Monday, June 26, 2006

Stabbing yourself in the face doesn't give you cancer either...

From an anonymous comment under my blog entry on trying to quit smoking on a particuarly nasty production day, which can be found here.

Smoking causes cancer.
Body Modification doesn't.

I'm left to assume that this is not only a comment on the blog entry, but a comment on a column I recently wrote on body modification, in which I said some less than flattering things about the practice. In the column I chose to connect more common forms of body modification, like piercing, with some of the more non-traditional, like chopping off your toes to varying lengths, or intentionally getting shot. And then implied that there was something a little bit nuts about all of it.

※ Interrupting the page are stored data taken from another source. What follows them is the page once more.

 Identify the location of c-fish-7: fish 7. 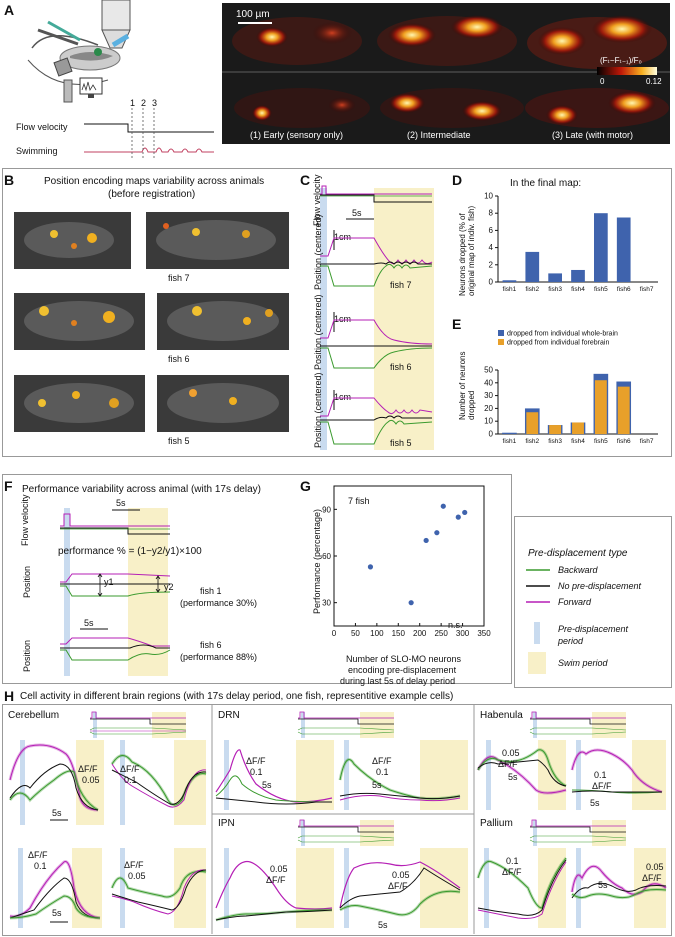
(401, 285).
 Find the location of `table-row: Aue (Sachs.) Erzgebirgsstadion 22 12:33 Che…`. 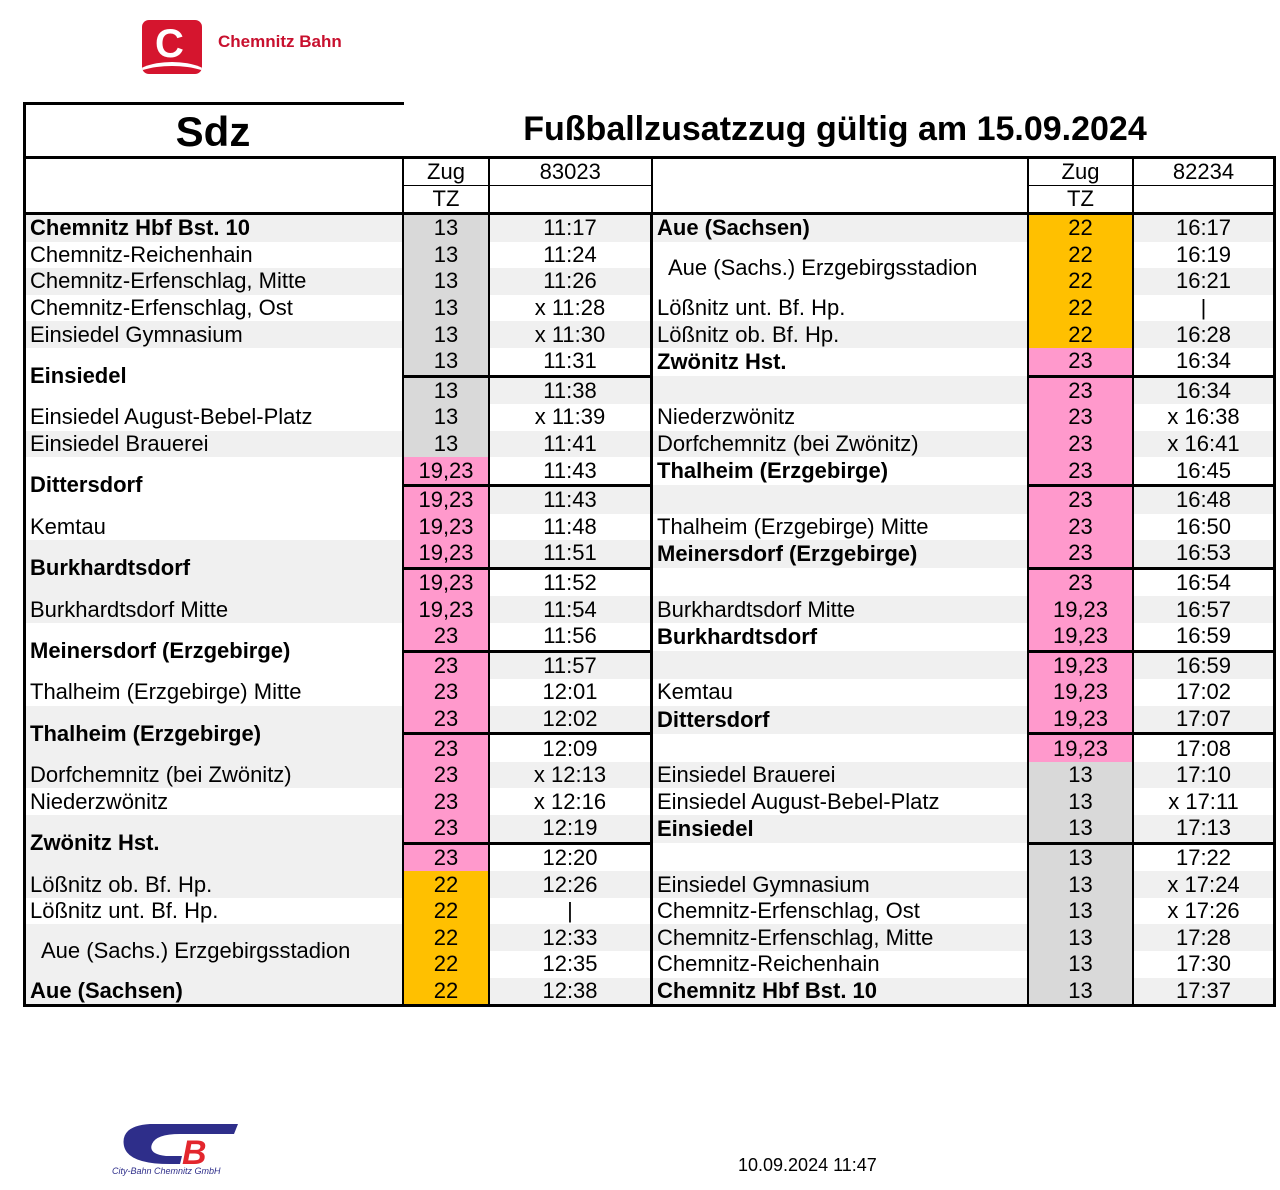

table-row: Aue (Sachs.) Erzgebirgsstadion 22 12:33 Che… is located at coordinates (650, 951).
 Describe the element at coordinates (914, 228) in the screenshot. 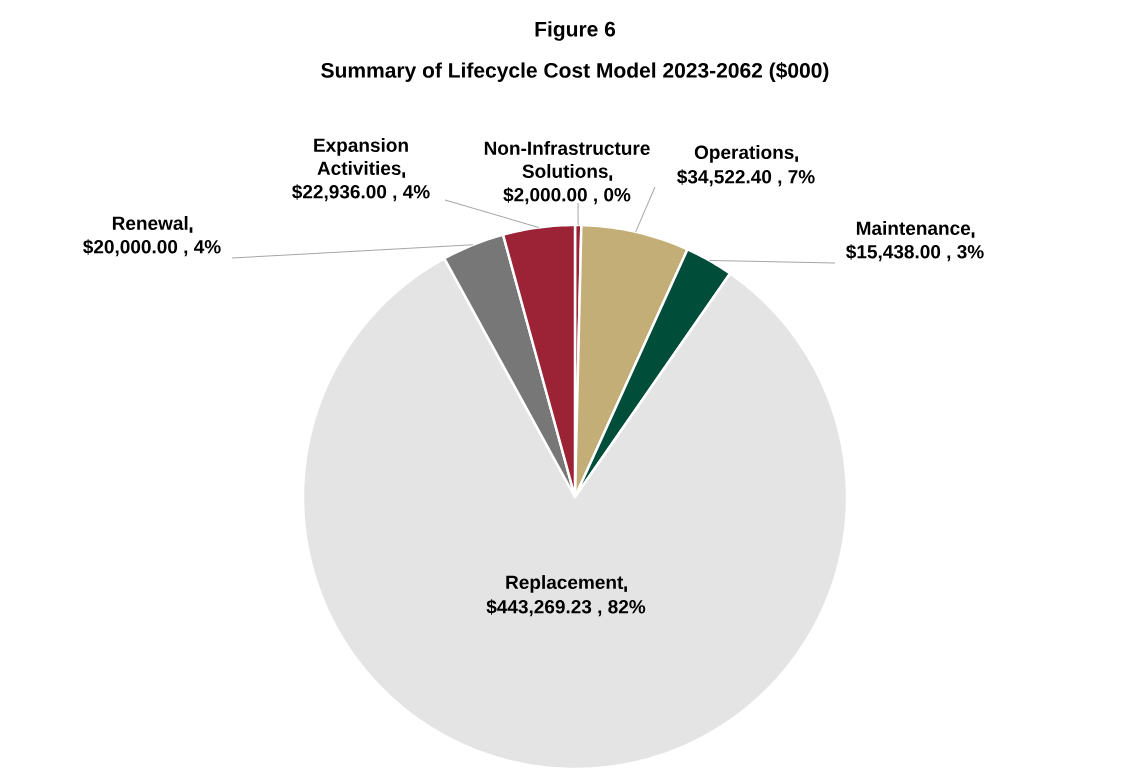

I see `slice-label: Maintenance` at that location.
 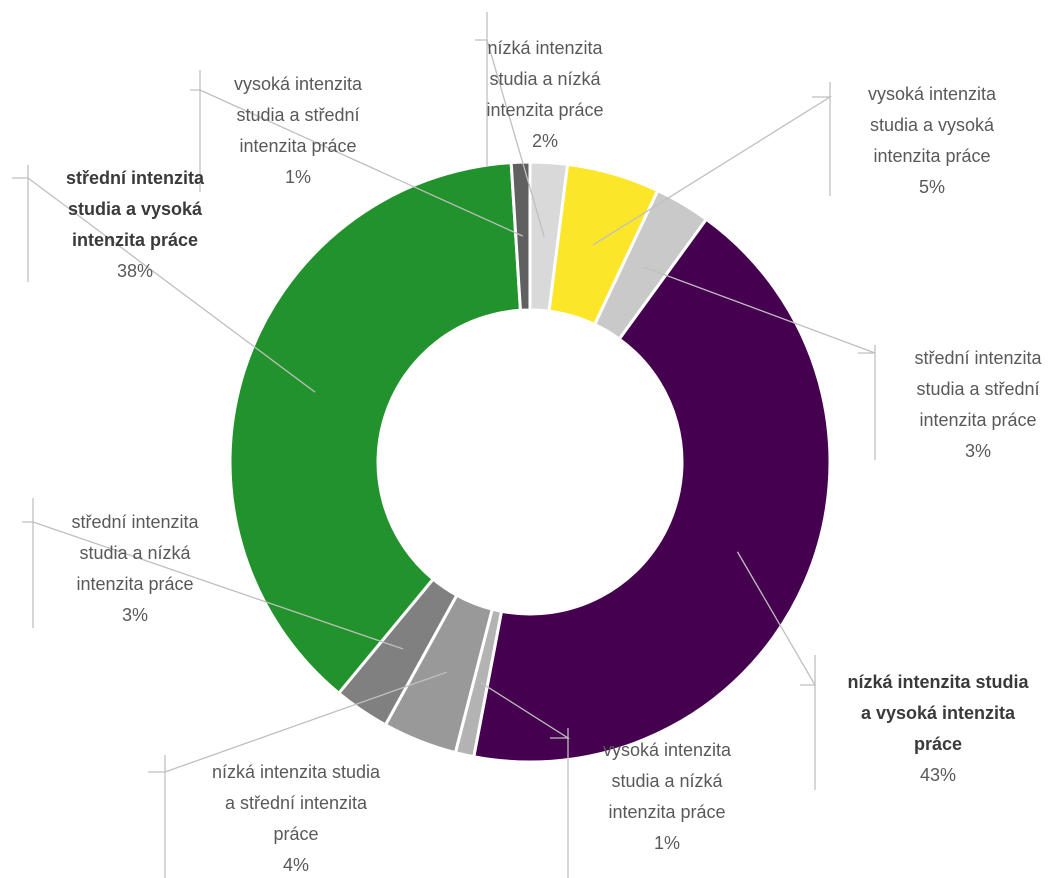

Which, you know, I still sort of agree with. In spite of the fact that, yes, body modification doesn't cause cancer. Because in and of itself, that's really not a terribly good reason to do something. There's plenty of things that don't cause cancer that you still shouldn't do. Running razor blades up and down your arms doesn't give you cancer. Shooting heroin doesn't give you cancer. Eating things like rocks or soil doesn't give you cancer. And these are all things that people do, for a variety of reasons. And yes, it's usually because they're messed up in some way.

As for my smoking, it's not without its messed up reasons, which are best described by author, humourist, and all-around smart-guy, Kurt Vonnegut.

"The public health authorities never mention the main reason many Americans have for smoking heavily, which is that smoking is a fairly sure, fairly honorable form of suicide."

There's a reason that I'm drawn back to smoking at times of great stress or great depression. It's because it allows me to feel like I'm actually participating in the act of ending my life. Just in a way that actually takes awhile to accomplish. And one in which, if I ever got my act together, and ever felt positive and successful enough for a lengthy enough period of time, I could still probably shake before it had done any sort real long term damage.

So there you have it, Mr. Anonymous: You might have been a little uncomfortable with my attempts to point fingers at your pathology, but aren't we a little bit more even now that I've poked a finger at my own?